SachaEpskamp / qgraph

Developmental version of qgraph
GNU General Public License v2.0
68 stars 21 forks source link

"Spring" Details #35

Closed AndrewLawrence closed 4 years ago

AndrewLawrence commented 4 years ago

Hi, thanks for the excellent package!

This is a request for information on the spring layout method and potentially to add this info to the documentation.

Initialisation

Spring layout is the Fruchterman Reingold method, but the FR algorithm in the '91 paper starts with a random initialisation of node positions. The "spring" layout in qgraph gives the same result each time which from the code seems to be because qgraph generates a fixed initialisation.

The current igraph implementation of fr (layout_with_fr) gives a different result each time unless you set.seed.

The qgraph() documentation says:

A solution to use this function for weighted graphs has been taken from the igraph package (Csardi G & Nepusz T, 2006) in which the same function was ported from the SNA package.

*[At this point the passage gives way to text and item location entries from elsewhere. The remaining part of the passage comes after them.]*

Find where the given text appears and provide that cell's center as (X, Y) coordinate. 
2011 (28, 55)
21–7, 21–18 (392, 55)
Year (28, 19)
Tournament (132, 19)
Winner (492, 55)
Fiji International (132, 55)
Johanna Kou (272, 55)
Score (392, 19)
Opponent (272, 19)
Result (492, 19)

Igraph has had some updates, did it diverge since the function was modified for qgraph? Or was the deterministic behaviour added for qgraph?

Weight scaling

The weights used in the call to the qgraph FR algorithm are normalised weight / max(weight) and then squared (unless sig = TRUE). This diverges from igraph, and I don't think is documented? (apologies if I'm missing this).

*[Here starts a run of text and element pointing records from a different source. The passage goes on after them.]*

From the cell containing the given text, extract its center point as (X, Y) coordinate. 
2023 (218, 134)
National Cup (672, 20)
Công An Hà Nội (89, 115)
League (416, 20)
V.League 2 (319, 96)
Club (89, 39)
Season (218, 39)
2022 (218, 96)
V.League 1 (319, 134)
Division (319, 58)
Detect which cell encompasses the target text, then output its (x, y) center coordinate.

I think the end result (graph layouts) in qgraph look great, and the deterministic behaviour is really desirable, but it would be great to clarify the deterministic behaviour and weight scaling points somewhere in the R docs.

SachaEpskamp commented 4 years ago

Hi!

The initialization is by placing the nodes on a circle. I have added some rounding options too since to improve the deterministic behavior even more. Psychologists don't like random results (there is even a paper saying the layout doesn't replicate... even though it is a chaotic algorithm...). A very long time ago I described this all in a draft for https://www.jstatsoft.org/article/view/v048i04, but reviewers wanted me to omit it because they thought the algorithm was described in enough detail already...

I will look into updating the documentation at some point. Indeed the function is based on an older igraph implementation originally, with weights set to 1/abs(normalized weight). There are some options for constraining the displacement of nodes too that are pretty poorly documented at the moment..,

AndrewLawrence commented 4 years ago

Thanks, that's great. As I say the end result is very nice. I came across the above when trying to replicate qgraph's layout in another package for tweaking purposes.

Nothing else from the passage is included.